The rise of corporate savings as an issue

Andrew Smithers of Smithers & Co and Charles Dumas of Lombard Street Research have recently made much the same point. Japan’s private savings – almost entirely generated by the corporate sector – are far too high in relation to plausible investment opportunities. Thus, the sum of depreciation and retained earnings of corporate Japan was a staggering 29.5 per cent of GDP in 2011, against just 16 per cent in the US, which is itself struggling with a corporate financial surplus.

Japan’s economic system is a machine for generating high private savings. A mature economy with poor demographics cannot use these savings productively. As Mr Dumas notes, US gross fixed business investment has averaged 10.5 per cent of GDP over the past 10 years, against Japan’s 13.7 per cent. Yet US economic growth has much exceeded Japan’s. Japanese corporations must have been investing too much, not too little. It is inconceivable that raising the investment rate, to absorb more of the corporate excess savings, would not add to the waste.

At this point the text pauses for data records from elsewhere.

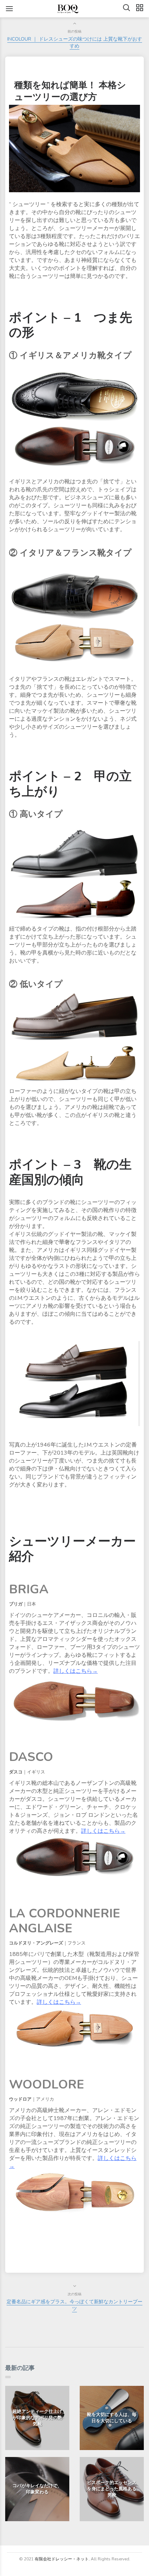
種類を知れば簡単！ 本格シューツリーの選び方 (70, 91)
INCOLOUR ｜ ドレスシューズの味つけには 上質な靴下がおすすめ (74, 42)
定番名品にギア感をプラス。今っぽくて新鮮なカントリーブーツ (74, 2305)
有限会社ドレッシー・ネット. (62, 2559)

That is from Martin Wolf.  If you mix together a great stagnation, a shift of national income away from labor, higher income inequality, and the Ramsey rule, you arrive at some very strange economic states of affairs, ones I never thought I would see.  I also note that these high rates of Japanese corporate investment are not exactly concordant with the naive old Keynesian model.  I would suggest however that cutting the investment rate is not an answer per se, rather Japan needs a high investment rate but with better quality companies and investment opportunities, which will not prove easy to achieve.